Rights

News

Early repayment by paper firm relieves culpability for violence, says IFC

8 April 2006

The International Finance Corporation (IFC) has washed its hands of a violent eviction carried out by the Brazilian federal police in January on behalf of the pulp and paper company Aracruz Cellulose. The police, who reportedly collaborated with company employees, destroyed the houses of indigenous communities of Córrego D’Ouro e Olho D’Água. Thirteen people were injured. The IFC provided a $50 million loan to the company in December 2004. It now claims that since the company paid back the money ahead of schedule, the IFC is thus relieved of any culpability for the event.
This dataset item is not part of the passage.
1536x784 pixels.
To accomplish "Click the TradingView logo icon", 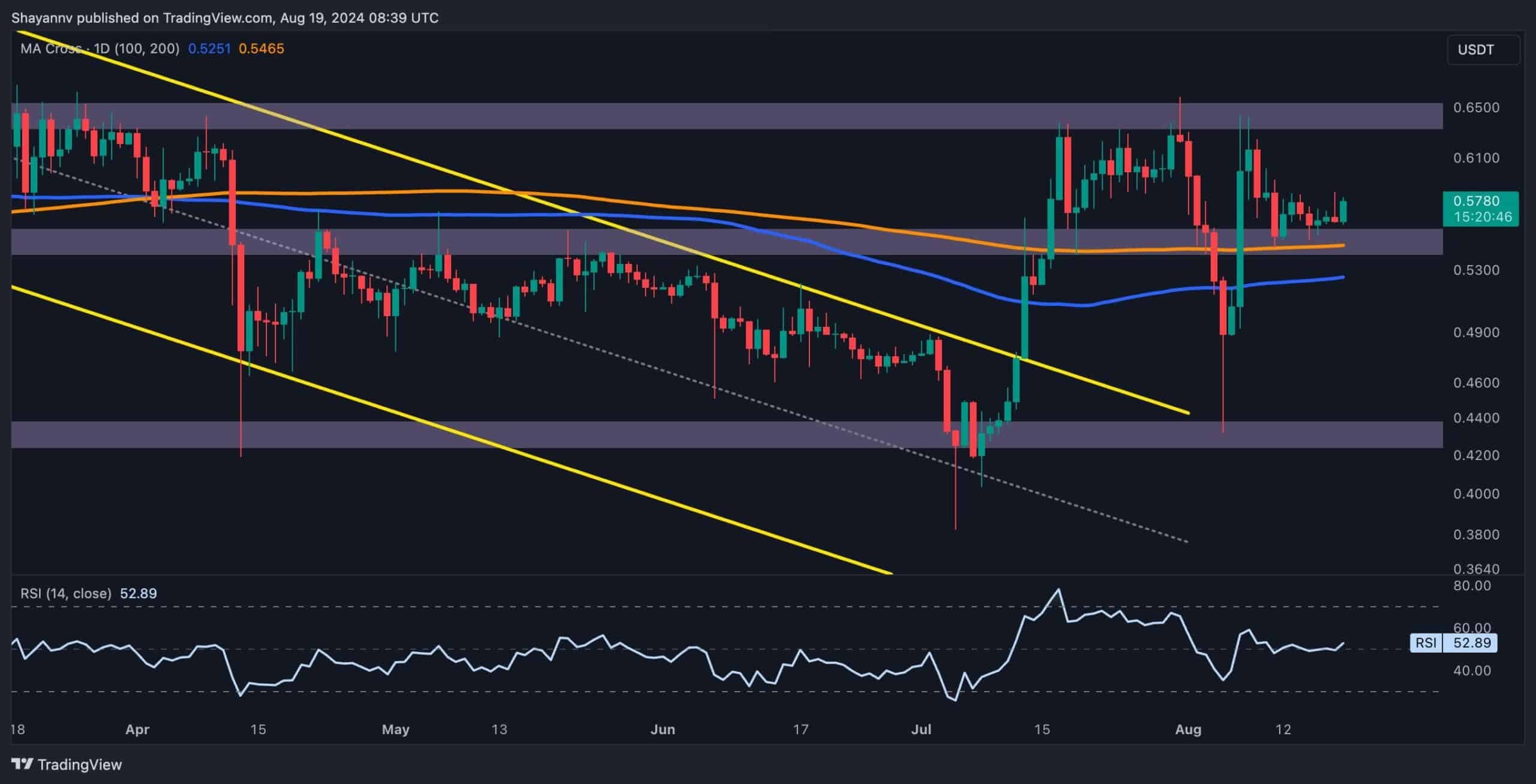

Aracruz Cellulose is the world leader in the production of bleached cellulose from eucalyptus. Its plantations in Brazil cover more than 375,000 hectares of land. It is the biggest landowner in the state of Espírito Santo where, according to statistics of the Brazilian Landless Workers’ Movement (MST), there are almost 70,000 landless families. In the 1960s under the military dictatorship, the company took over indigenous and quilombo lands (communities of African slave descendants) for eucalyptus plantations. The livelihoods of many communities were destroyed either as a result of displacement, or soil degradation and desertification caused by depletion of the water table by the plantations. Since the occupation of the lands in the 1960s, there have been serious conflicts between the company and the local communities struggling to reclaim their land.

The IFC’s decision to finance the company was heavily criticised by Brazilian NGO networks and social movements. In letters and meetings with the IFC they expressed serious concerns about the welfare of the local indigenous and quilombo communities and small farmers; environmental impacts; and numerous allegations regarding Aracruz’s record of social and environmental behaviour including:

destroyed the houses of indigenous communities
  • mass deforestation of 50,000 hectares of Atlantic rainforest in the 60s and 70s;
  • contamination of water with agrochemicals;
  • allegations that the company promotes persecution by police of neighbouring peoples who depend on eucalyptus trimmings for their economic survival; and
  • the illegal pollution and diversion of rivers that supply local communities.

The IFC had given the company a clean bill of health with regard to environmental and social standards in its project document. Moreover, in a letter sent to Brazilian NGO FASE, the IFC stated that it had identified, evaluated and factored “key issues with respect to disadvantaged communities, as well as the environmental impacts associated with Aracruz’s operations” into its investment decision and loan conditions. It also took a positive view of the relationship between the communities, Aracruz and the government.

In response to public pressure following January’s violent events, in March the IFC finally informed groups that Aracruz had paid back their debt earlier than scheduled and therefore the IFC could have no more influence over the company. Brazilian civil society networks assert that the IFC has violated a number of its own safeguard policies, including on indigenous peoples. They are calling for the Bank to take a position on recent events, including to: acknowledge the serious problems with the loan; to commit not to finance similar projects in the future; and to pressure the government to respect populations affected by eucalyptus monoculture. Winnie Overbeek, from Rede Alerta Contra o Deserto Verde asserted, “the Bank must exercise caution when investing in areas where indigenous, ethnic minority or vulnerable groups are denied access to land, and where access to natural resources for livelihoods is still not guaranteed”.